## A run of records
(begin)

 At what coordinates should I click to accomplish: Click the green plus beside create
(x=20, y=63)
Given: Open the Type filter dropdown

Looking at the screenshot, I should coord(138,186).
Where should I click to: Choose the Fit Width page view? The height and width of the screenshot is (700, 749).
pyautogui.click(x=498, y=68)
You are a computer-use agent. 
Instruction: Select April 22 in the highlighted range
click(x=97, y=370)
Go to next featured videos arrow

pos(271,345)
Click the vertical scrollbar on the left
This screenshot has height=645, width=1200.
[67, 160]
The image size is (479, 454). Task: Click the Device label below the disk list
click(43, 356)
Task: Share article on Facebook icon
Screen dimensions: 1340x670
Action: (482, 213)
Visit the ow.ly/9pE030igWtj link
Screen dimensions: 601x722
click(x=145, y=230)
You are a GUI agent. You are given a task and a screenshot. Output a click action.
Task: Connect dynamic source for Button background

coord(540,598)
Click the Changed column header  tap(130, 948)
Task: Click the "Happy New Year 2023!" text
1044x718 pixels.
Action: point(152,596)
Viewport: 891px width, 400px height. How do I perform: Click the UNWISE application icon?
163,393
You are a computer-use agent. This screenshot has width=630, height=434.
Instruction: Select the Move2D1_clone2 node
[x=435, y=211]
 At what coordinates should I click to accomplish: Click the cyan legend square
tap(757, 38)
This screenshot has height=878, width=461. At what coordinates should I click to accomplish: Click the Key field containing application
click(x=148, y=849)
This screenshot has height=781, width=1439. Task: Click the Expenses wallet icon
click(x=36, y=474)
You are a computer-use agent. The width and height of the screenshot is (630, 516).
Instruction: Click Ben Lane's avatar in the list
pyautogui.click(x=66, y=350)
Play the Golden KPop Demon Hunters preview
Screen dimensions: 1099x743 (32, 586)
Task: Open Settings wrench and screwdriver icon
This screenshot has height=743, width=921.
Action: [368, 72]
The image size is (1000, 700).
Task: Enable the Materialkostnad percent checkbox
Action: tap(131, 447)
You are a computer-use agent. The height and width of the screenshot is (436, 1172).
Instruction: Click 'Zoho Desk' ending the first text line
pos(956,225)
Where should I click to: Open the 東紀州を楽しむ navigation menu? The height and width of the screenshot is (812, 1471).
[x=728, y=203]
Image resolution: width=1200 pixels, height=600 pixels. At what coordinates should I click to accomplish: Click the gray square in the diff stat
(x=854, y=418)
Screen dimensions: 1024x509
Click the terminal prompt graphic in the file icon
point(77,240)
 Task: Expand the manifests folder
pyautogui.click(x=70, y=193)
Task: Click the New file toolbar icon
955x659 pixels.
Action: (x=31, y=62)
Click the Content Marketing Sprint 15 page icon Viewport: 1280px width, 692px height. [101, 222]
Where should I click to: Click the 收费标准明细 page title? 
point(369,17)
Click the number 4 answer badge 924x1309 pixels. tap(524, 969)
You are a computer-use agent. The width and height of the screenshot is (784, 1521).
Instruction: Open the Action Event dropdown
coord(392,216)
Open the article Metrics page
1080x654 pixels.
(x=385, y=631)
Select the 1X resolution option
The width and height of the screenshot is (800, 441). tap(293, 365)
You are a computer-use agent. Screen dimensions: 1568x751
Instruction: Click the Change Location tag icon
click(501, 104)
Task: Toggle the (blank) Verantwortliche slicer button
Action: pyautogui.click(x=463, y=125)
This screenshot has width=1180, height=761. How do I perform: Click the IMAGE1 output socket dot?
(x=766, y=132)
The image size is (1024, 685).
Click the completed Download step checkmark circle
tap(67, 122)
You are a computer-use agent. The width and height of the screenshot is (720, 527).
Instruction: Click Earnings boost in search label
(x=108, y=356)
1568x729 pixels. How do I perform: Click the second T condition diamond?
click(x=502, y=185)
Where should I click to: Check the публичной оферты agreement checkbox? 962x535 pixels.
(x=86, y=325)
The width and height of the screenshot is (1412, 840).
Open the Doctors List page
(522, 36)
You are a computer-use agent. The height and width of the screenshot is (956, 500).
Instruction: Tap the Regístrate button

(end)

## Task directions
Return the entries from the line with "Go to next featured videos arrow" to the line with "click(x=145, y=230)", both included, repeating each line verbatim.

## Expected output
Go to next featured videos arrow

pos(271,345)
Click the vertical scrollbar on the left
This screenshot has height=645, width=1200.
[67, 160]
The image size is (479, 454). Task: Click the Device label below the disk list
click(43, 356)
Task: Share article on Facebook icon
Screen dimensions: 1340x670
Action: (482, 213)
Visit the ow.ly/9pE030igWtj link
Screen dimensions: 601x722
click(x=145, y=230)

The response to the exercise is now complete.